For this purpose, this library provides two functions:

Probabilities

Some classifiers, including many neural networks do not give direct top n results, but instead provide a probability (confidence level) for each class, producing an output such as:

import numpy as np

y_true = np.asarray([0, 1, 2, 1, 0]) # True labels
y_prob = np.asarray([ # Prediction probability
    [0.7, 0.2, 0.1],  # class 0 -> 0.7, class 1 -> 0.2, class 2 -> 0.1
    [0.2, 0.7, 0.1],  # etc.
    [0.1, 0.7, 0.2],
    [0.8, 0.1, 0.1],
    [0.7, 0.2, 0.1],
])

In those cases, we can obtain a prediction for the top n most likely values:

# Get top n most likely values
n = 3

# Example: y_prob is numpy array
y_pred = np.argsort(y_prob, axis=1)[:, -n:]

# Example: y_prob is pytorch Tensor
y_pred = torch.topk(y_prob, n).indices.cpu().numpy()

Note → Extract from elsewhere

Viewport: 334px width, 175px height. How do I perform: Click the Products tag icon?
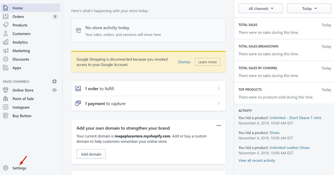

This results in the prediction array:

array([[0, 1, 2],
       [1, 0, 2],
       [1, 2, 0],
       [0, 1, 2],
       [0, 1, 2]])

Usage examples

For all directly executable examples see the examples/ directory.

Top classification report

# Imports
import numpy as np
from toppred.metrics import top_classification_report

# Define inputs
y_true = np.asarray([1, 2, 3, 2, 1]) # Ground truth values
y_pred = np.asarray([                # Sample prediction values
    [1, 2, 3],                       # We have a top 3 predictions for each
    [2, 1, 3],                       # input sample. I.e., 
    [1, 2, 3],                       # y_true.shape[0] == y_pred.shape[0].
    [3, 1, 2],
    [1, 2, 3],
])

# Compute and print top classification report
print(top_classification_report(
    y_true = y_true,
    y_pred = y_pred,
    labels = [0, 1, 2, 3],                 # Optional, defaults to None
    target_names = ['N/A', '1', '2', '3'], # Optional, defaults to None
    sample_weight = [1, 2, 3, 4, 5],       # Optional, defaults to None
    digits = 4,                            # Optional, int, defaults to 2
    output_dict = False,                   # Optional, If true, return as dictionary
    zero_division = "warn",                # Optional, defaults to "warn"
))

Metrics

# Imports
import numpy as np
from sklearn.metrics import accuracy_score, precision_score, recall_score, f1_score
from toppred.predictions import top_predictions

# Define inputs
y_true = np.asarray([1, 2, 3, 2, 1]) # Ground truth values
y_pred = np.asarray([                # Sample prediction values
    [1, 2, 3],                       # We have a top 3 predictions for each
    [2, 1, 3],                       # input sample. I.e., 
    [1, 2, 3],                       # y_true.shape[0] == y_pred.shape[0].
    [3, 1, 2],
    [1, 2, 3],
])

# Use top_predictions to generate a y_pred value that is correct if the
# prediction is in the top n predictions
for top, prediction in top_predictions(y_true, y_pred):
    # Compute common metrics
    accuracy  = accuracy_score (y_true, prediction)
    precision = precision_score(y_true, prediction, average='macro')
    recall    = recall_score   (y_true, prediction, average='macro')
    f1        = f1_score       (y_true, prediction, average='macro')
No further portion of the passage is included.